Eine poetische Rebellion in den Himmel geschrieben – Interview mit Sissel Morell Dargis, Regisseurin des Dokumentarfilmes Balomania, präsentiert in Nyon’s Visions du Réel Festival 2024
Balomania ist der Titel eines Dokumentarfilms über eine bis heute lebendige Tradition, riesige Ballons zu fabrizieren, um sie an verborgenen Orten zum Himmel gleiten zu lassen, ein Spektakel, das nur für wenige Minuten sichtbar ist. Diese sehr komplexe Praktik verbindet religiöse, soziale und politische Kontexte. Man kann sie u. a. als eine in den Himmel geschriebene Rebellion gegen die geltende Ordnung interpretieren.
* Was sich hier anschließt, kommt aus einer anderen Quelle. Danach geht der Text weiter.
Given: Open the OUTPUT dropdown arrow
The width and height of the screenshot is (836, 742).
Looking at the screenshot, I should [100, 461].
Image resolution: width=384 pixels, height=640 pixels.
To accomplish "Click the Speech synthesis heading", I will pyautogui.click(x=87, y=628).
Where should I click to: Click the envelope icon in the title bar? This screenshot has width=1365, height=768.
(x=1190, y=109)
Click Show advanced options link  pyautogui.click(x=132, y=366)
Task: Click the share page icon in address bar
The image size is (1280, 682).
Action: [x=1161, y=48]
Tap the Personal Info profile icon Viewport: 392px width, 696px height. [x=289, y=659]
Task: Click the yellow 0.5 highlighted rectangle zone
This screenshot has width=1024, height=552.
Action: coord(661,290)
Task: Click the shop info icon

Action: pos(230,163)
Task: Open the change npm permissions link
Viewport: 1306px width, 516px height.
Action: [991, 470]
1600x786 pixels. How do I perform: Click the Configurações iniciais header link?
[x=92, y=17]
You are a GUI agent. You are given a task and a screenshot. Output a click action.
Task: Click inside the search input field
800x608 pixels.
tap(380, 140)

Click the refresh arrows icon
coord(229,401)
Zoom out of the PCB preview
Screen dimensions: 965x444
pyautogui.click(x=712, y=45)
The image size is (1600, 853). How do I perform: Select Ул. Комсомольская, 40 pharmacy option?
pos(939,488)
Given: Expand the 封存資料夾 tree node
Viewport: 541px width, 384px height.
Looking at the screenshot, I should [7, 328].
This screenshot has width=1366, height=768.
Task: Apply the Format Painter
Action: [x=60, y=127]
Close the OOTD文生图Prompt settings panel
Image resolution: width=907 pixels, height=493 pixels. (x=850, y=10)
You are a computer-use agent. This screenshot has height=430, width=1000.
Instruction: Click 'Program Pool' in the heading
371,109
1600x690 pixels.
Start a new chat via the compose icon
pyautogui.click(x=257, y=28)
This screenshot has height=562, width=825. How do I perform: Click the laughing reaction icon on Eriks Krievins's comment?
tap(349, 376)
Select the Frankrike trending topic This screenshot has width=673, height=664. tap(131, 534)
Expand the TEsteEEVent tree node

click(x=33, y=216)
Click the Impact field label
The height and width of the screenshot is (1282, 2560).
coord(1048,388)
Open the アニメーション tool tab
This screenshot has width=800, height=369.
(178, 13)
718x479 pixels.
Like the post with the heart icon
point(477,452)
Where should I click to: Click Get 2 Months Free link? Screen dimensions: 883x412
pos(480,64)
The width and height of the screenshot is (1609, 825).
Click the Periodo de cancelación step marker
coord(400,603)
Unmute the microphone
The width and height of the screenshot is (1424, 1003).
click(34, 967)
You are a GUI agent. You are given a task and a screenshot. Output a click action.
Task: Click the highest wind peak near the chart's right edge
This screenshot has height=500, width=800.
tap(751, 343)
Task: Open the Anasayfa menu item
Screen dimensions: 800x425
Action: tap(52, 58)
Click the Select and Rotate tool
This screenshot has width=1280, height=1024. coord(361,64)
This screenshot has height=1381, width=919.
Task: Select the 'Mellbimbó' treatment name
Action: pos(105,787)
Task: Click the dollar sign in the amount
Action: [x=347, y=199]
Interview mit der Filmemacherin Sissel Morell Dargis über ihren in Nyons Vision du Réel im Programm Grand Angle präsentiertes Werk.
Sie stammen aus Dänemark. Was brachte sie nach Brasilien?
Als ich 18 Jahre wurde mein Wunsch, aus dieser Umgebung auszubrechen, sehr stark. Zunächst reichte ich nach Patagonien, wo ich als Hilfskraft bei einem Stamm unterkam. Ich suchte immer nach lebbaren Utopien, aber als junge Frau fand ich zur Wasch- und Küchenkraft degradiert hier keine Lösung. Bald darauf nahm ich spontan einen Bus und machte mich in einer 33-Stunden-Fahrt nach Brasilien auf. Dort suchte ich nach Arbeit, vor allem aber nach Integration. Ich fand sie zunächst als Graffiti-Zeichnerin, eine Praxis, die mir bereits etwas bekannt war. Zum ersten Mal war ich eigenständig und fand Anerkennung. Dies war mein erster wirklicher Kontakt mit Kunst, und mit Menschen, die mir einen gewissen Schutz boten.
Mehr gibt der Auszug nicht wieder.